TASK TO CARRY OUT
The expected output is every line of the data exactly as shown, minus the images.

RECORDS
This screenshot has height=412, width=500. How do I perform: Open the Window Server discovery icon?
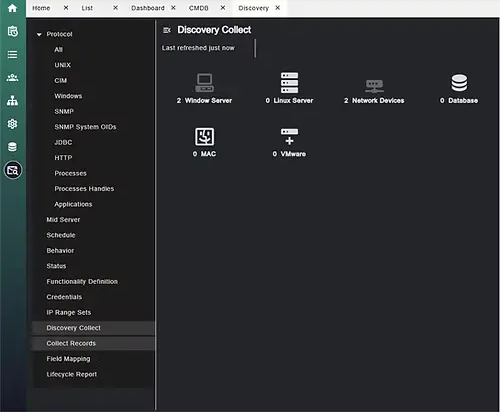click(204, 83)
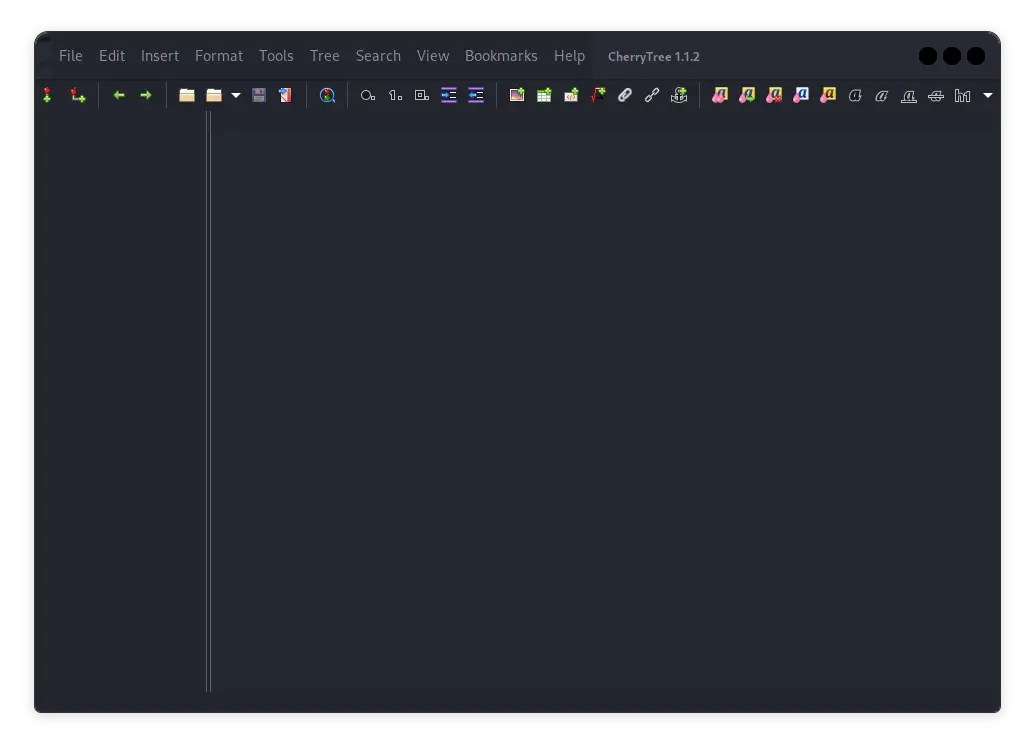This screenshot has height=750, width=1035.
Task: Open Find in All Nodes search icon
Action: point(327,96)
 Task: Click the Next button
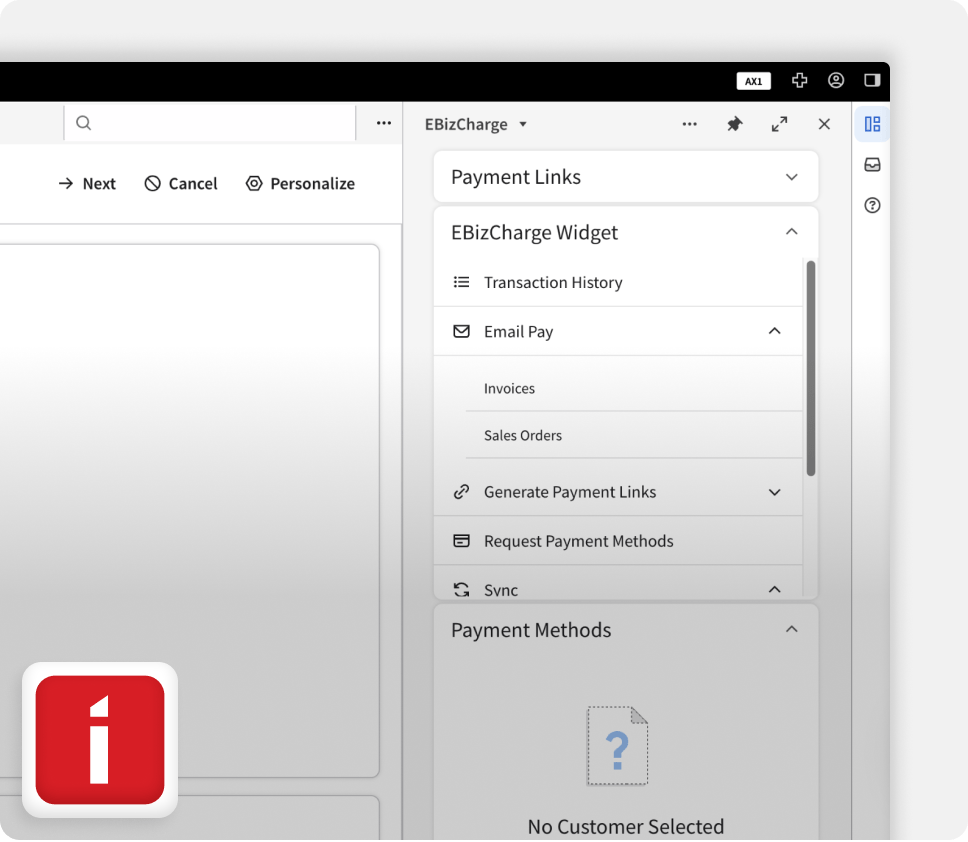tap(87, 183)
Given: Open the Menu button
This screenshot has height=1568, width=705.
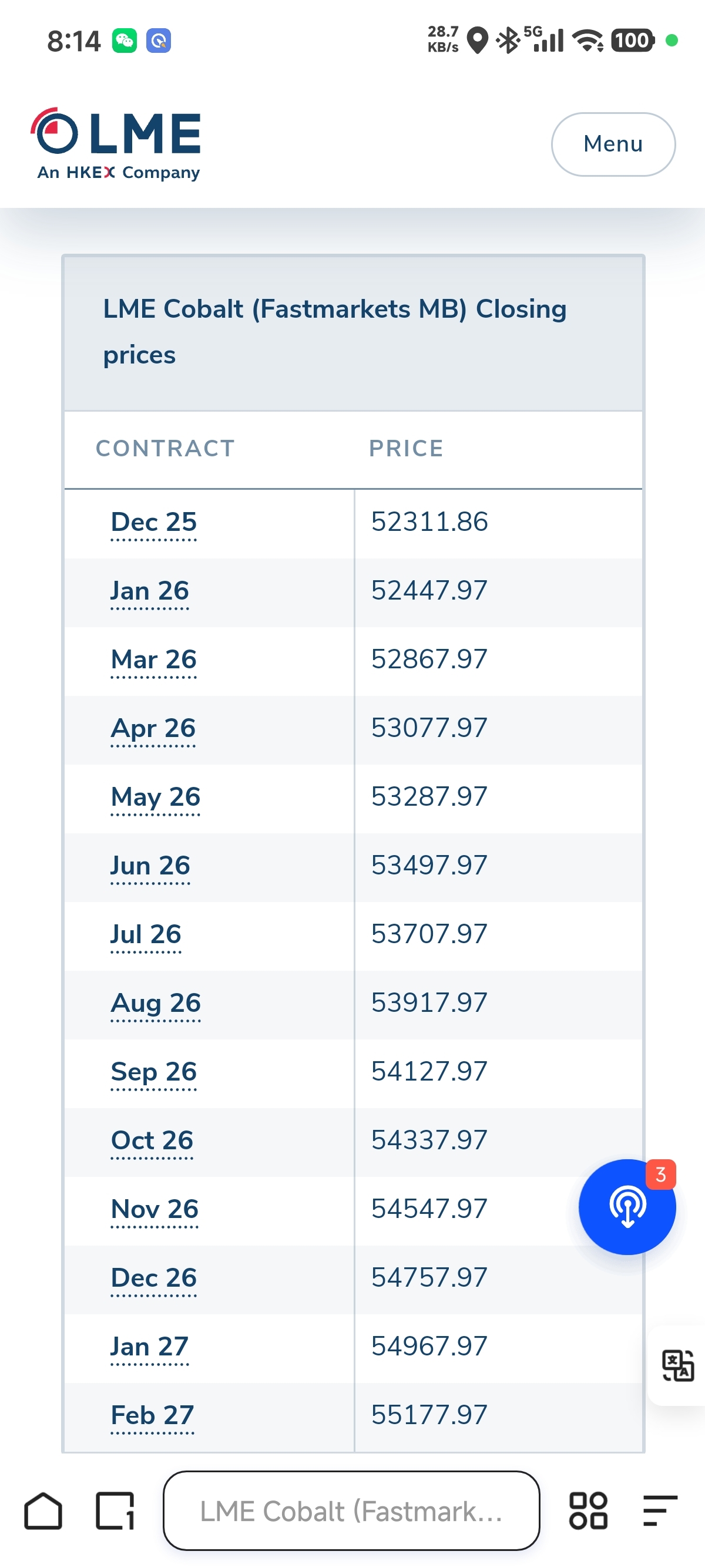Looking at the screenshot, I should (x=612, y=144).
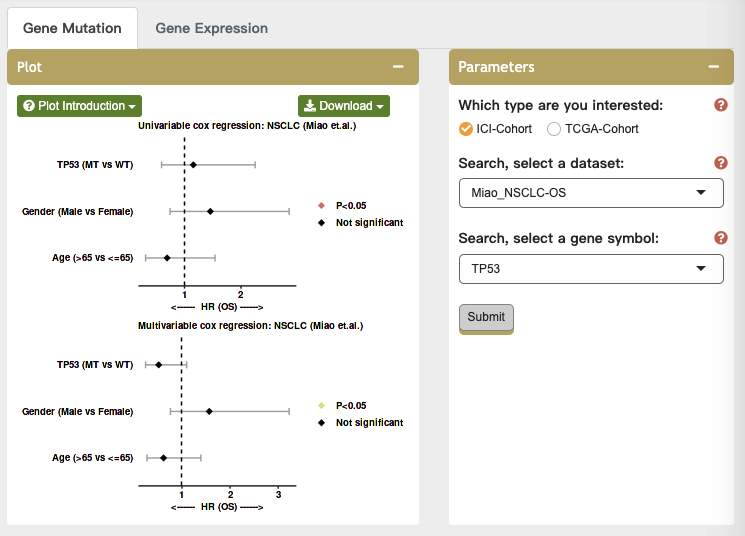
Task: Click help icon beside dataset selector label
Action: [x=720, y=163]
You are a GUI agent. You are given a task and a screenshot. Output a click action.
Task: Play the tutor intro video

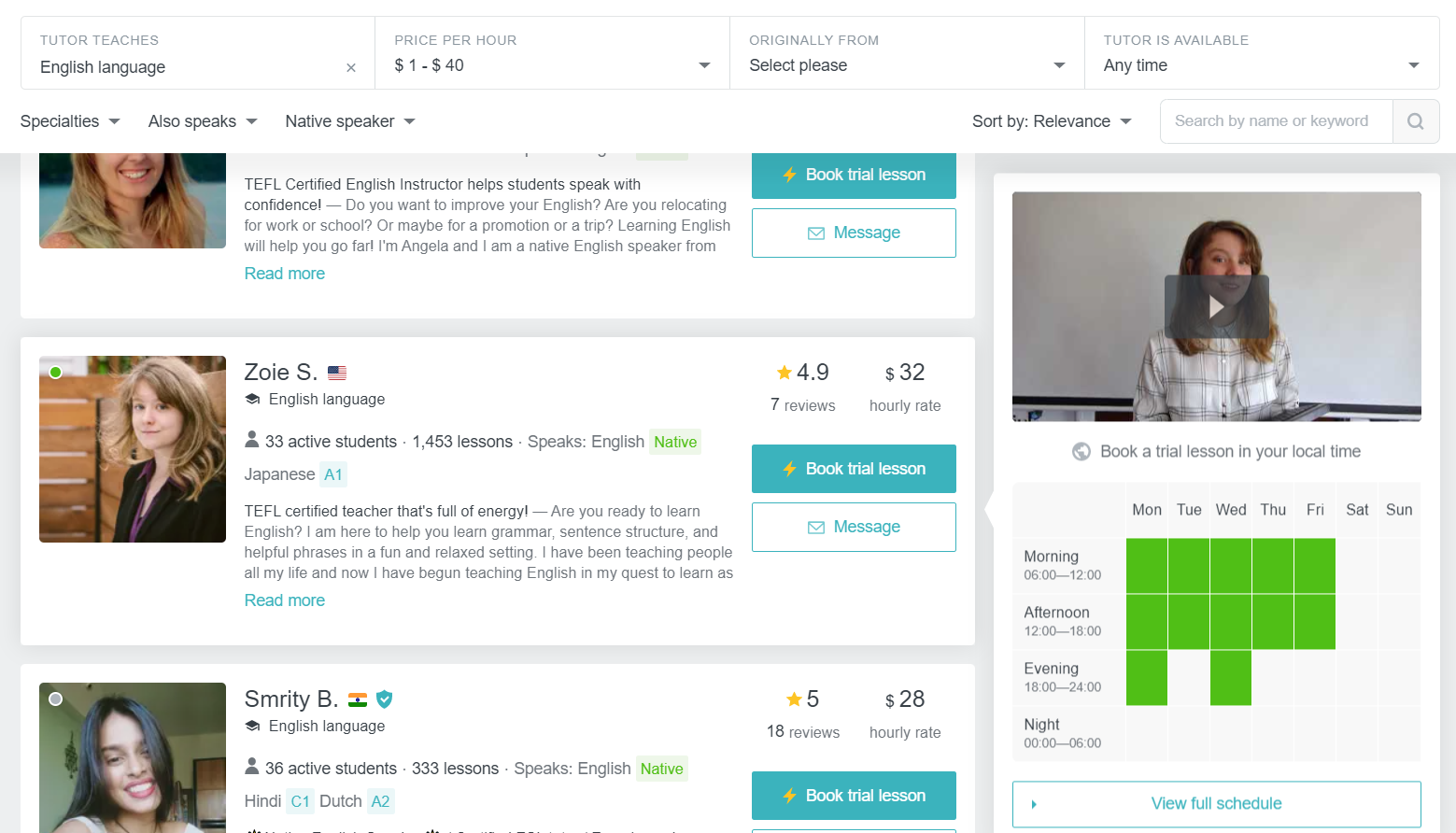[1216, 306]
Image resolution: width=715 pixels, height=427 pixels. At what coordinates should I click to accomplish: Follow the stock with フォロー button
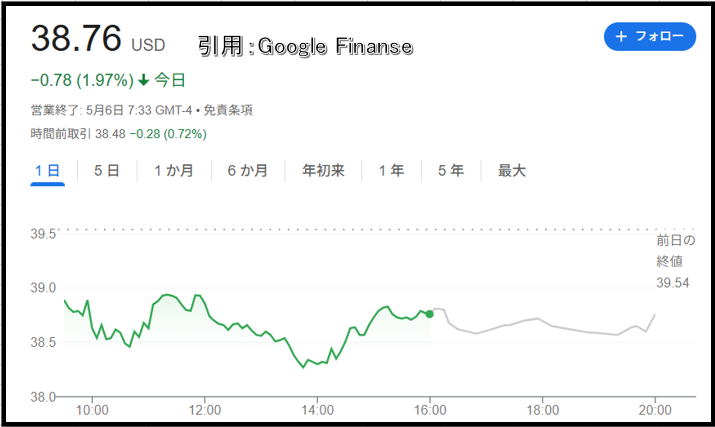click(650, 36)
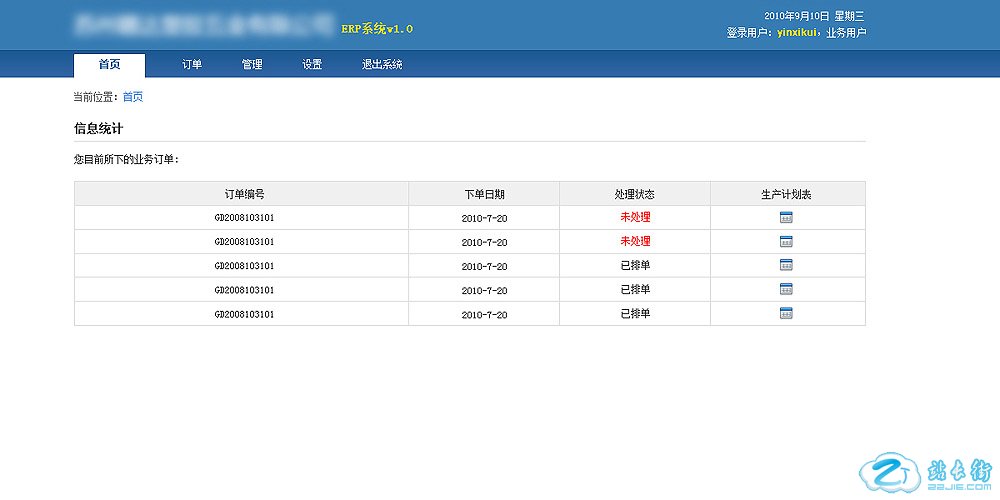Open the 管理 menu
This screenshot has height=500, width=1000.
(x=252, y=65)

ANSWER SPACE
This screenshot has height=412, width=500. How do I perform: Open the Window Server discovery icon?
click(204, 83)
This screenshot has height=750, width=1035.
Task: Open Find in All Nodes search icon
Action: point(327,96)
 Task: Click the Next button
tap(87, 183)
Given: Open the Menu button
This screenshot has height=1568, width=705.
Looking at the screenshot, I should (x=612, y=144).
Task: Click help icon beside dataset selector label
Action: [x=720, y=163]
You are a GUI agent. You are given a task and a screenshot. Output a click action.
Task: Play the tutor intro video

[1216, 306]
Image resolution: width=715 pixels, height=427 pixels. At what coordinates should I click to accomplish: Follow the stock with フォロー button
click(650, 36)
Open the 管理 menu
This screenshot has height=500, width=1000.
(x=252, y=65)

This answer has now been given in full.